鈴木知晩は答えず、もう一度尋ねた。「小林先輩、まずあなたの意見を聞かせてください。この字はどうですか?」
小林玉子はしばらく黙考してから、首を振った。「何とも言えないな。」
知晩は驚いた。「どうして何とも言えないんですか?」
「この字は一見気ままに書かれているように見えるけど、書いた人の基礎力はとても強い。」玉子は巻物を手に取り、その中の一句を指さした。「ここを見て、この点画、構造、レイアウト、絶妙と言えるほどだ。」
「それに明らかに、書いた人は一気に休まず書き上げている。一度も中断していない。」
彼は軽くため息をついた。「それでもこれほど完璧に書けるなんて、本当にすごい。」
知晩は察した。「それじゃあ、この作品は高校生には書けないということですね?」
「高校生?」玉子は笑った。「高校生どころか、先生でさえできるかどうかわからないよ。」
「知晩、お前も先生について十数年学んできたのに、こんな判断力もないのか?」
知晩もそう思っていた。彼女は微笑んだ。「小林先輩、私は見識が浅いので、この字がどの流派か分かりますか?」
書道の大家はそれぞれ独自のスタイルを持っており、特に独特なものは他人が模倣できないものだ。
「うーん」玉子は眉をひそめ、もう一度丁寧に見た。「これは行楷で書かれていて、基礎力も深いが、スタイルはそれほど明確ではない。江藤厚志先生の作品だろう。」
そう言いながら、彼は書斎の棚から別の巻物を取り出して開いた。
「見てごらん、これは江藤先生の作品だ。先生からもらったものだ。」
知晩はそれを見て、唇の端の笑みを必死に抑えた。「確かに似ていますね。」
実際はそれほど似ているわけではなく、少なくとも彼女から見れば、勝山子衿が不正に使ったこの字は、江藤のものより上手だった。
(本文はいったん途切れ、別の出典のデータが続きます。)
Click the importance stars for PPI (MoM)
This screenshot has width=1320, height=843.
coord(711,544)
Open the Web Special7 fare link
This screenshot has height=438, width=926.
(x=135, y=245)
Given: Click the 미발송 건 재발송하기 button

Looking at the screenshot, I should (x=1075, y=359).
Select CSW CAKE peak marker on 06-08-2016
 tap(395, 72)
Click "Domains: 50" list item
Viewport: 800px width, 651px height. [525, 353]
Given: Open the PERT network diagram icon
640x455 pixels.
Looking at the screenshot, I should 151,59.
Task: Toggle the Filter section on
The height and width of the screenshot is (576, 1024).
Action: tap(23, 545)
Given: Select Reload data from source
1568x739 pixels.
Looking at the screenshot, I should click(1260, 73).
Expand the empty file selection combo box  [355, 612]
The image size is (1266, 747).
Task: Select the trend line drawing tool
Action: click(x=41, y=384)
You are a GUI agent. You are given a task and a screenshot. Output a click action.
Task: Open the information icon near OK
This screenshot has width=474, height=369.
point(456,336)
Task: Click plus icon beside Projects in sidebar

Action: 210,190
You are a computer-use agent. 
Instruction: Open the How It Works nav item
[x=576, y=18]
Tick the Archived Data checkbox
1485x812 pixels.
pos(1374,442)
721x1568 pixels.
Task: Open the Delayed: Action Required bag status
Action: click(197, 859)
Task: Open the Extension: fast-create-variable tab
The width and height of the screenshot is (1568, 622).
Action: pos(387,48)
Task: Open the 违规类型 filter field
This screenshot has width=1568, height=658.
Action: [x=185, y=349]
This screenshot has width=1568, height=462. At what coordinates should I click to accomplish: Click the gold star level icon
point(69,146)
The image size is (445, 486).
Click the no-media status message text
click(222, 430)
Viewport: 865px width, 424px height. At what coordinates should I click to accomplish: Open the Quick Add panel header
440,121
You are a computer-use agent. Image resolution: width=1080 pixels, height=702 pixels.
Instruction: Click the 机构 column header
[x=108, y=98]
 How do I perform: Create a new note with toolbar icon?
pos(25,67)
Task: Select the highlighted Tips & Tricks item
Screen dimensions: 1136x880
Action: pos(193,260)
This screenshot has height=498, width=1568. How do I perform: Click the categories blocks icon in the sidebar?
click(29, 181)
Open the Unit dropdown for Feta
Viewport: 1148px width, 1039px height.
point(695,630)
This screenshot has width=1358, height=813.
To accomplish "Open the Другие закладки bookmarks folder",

知晩は心の中で計算し、また言った。「小林先輩、今から江藤先生のところへ行けますか?」
玉子は少し考えた。「いいだろう。」
彼はまず電話をかけ、江藤が家にいることを確認してから、車で知晩を江藤の住まいへ連れて行った。
この時、江藤は庭で日向ぼっこをしていた。
彼は五十歳を過ぎ、芸術界での地位も低くなかった。
ただ、ここ数年、江藤は筆を取っておらず、新作もなかった。理由は不明だった。